For Meghan's supporters, the statement is sufficient. Of course they can't prove a negative. Of course people who've decided to dislike her will find ways to frame every success as evidence of original sin. For her critics, the carefully worded response is itself revealing. A flat "this is a lie" would have landed differently. "No one can know her heart" does not.
The Fairest Reading of a Story With No Clean Answer
What the evidence supports
Meghan has built a commercial empire using recognition derived from royal status. The post-exit operation aligns closely with what critics said she always intended. William's concern, whatever its motivation, was not groundless.
What the evidence doesn't prove
That the commercial path was planned from the beginning. That the marriage was never genuine. That the exit wasn't, at least in part, a response to genuine failures by the institution rather than a pre-planned strategy.
The most honest version of this story is also the least satisfying one. William's suspicions may have been partly correct about the outcome without being correct about the intention. Meghan may have entered the marriage in good faith and ended up somewhere that looks, from the outside, like confirmation of the worst reading of her motivations. Both things can be true at the same time. Human lives are rarely as legible as the "stepping stone" theory requires them to be.

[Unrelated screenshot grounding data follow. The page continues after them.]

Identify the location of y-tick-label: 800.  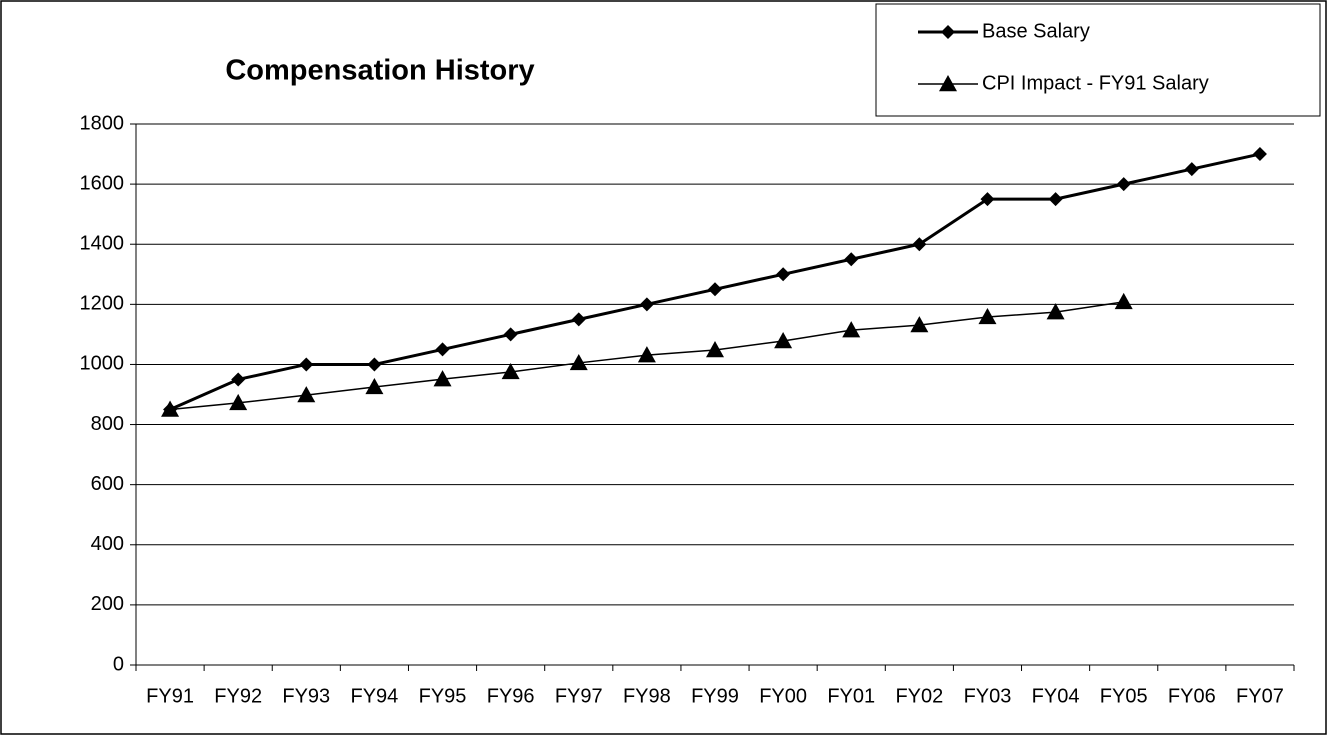
(108, 424).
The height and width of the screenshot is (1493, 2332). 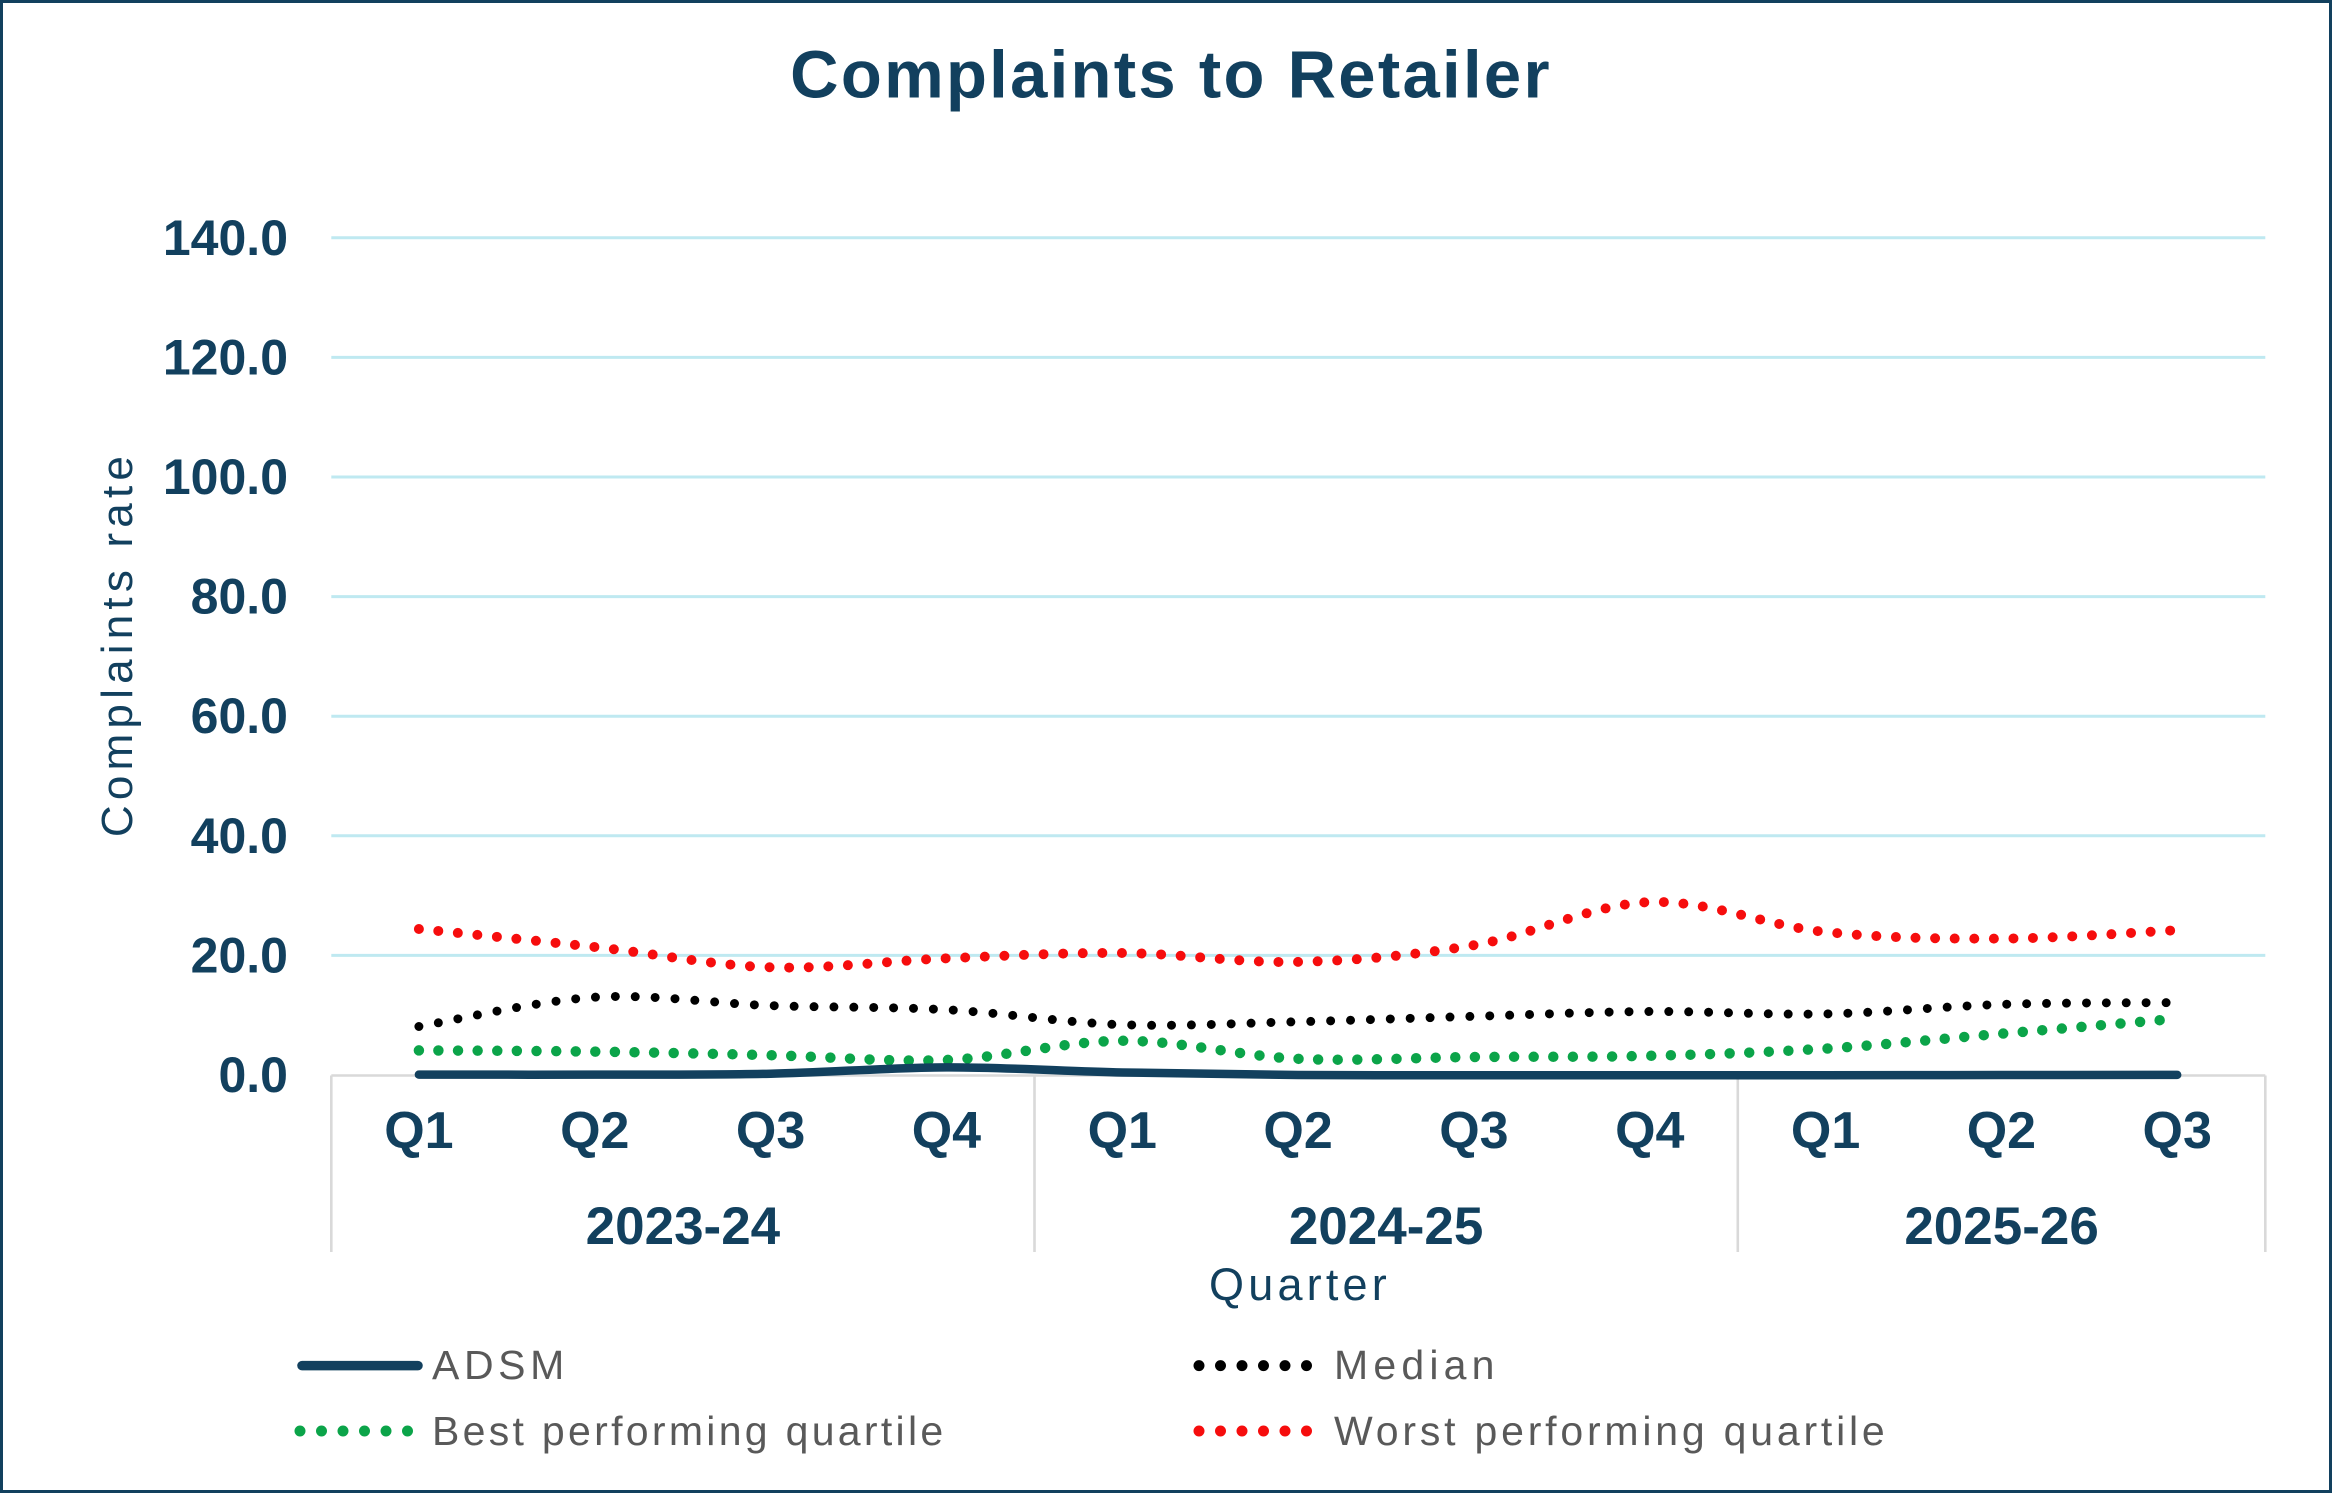 What do you see at coordinates (1417, 1365) in the screenshot?
I see `svg-text: Median` at bounding box center [1417, 1365].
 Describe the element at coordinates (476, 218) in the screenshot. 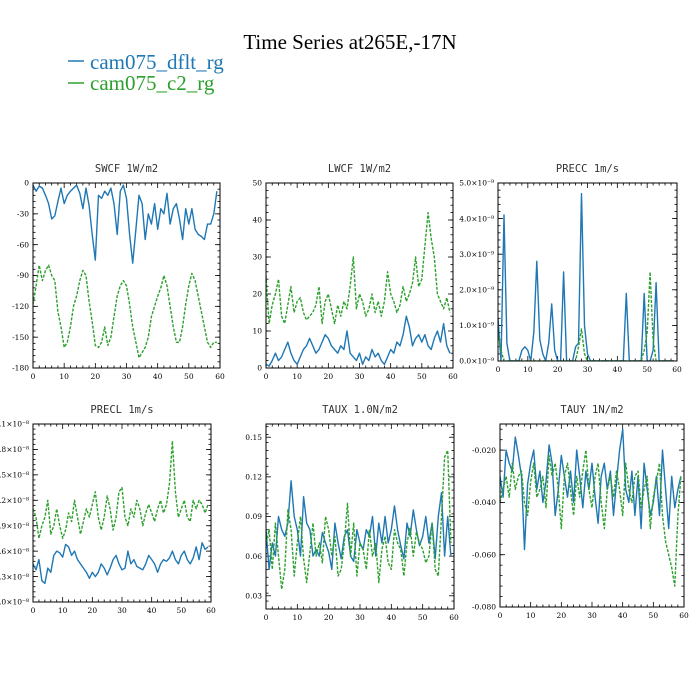

I see `y-tick-label: 4.0×10⁻⁹` at that location.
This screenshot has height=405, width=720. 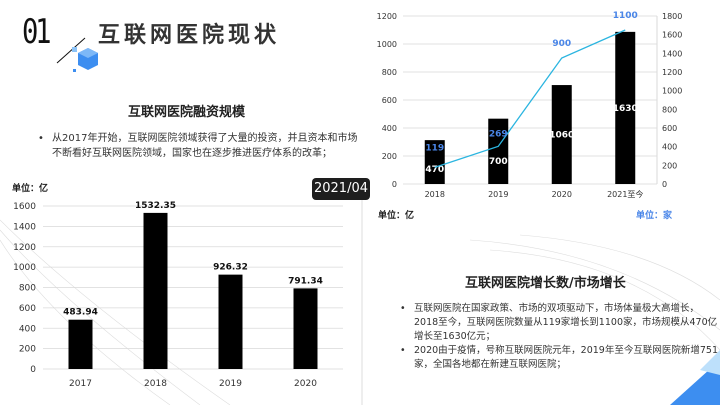 I want to click on line-series, so click(x=530, y=98).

What's certain is that William believes it. His team is letting that belief be known, through commentators, through biographers, through the slow drip of sourced reporting that shapes a narrative over years rather than days. In May 2026, with the title threat on the table and the reunion veto in place and the formal palace caution issued, William's view of Meghan hasn't softened. It's hardened. And in a family that holds grudges across generations, that's a detail worth watching for a very long time.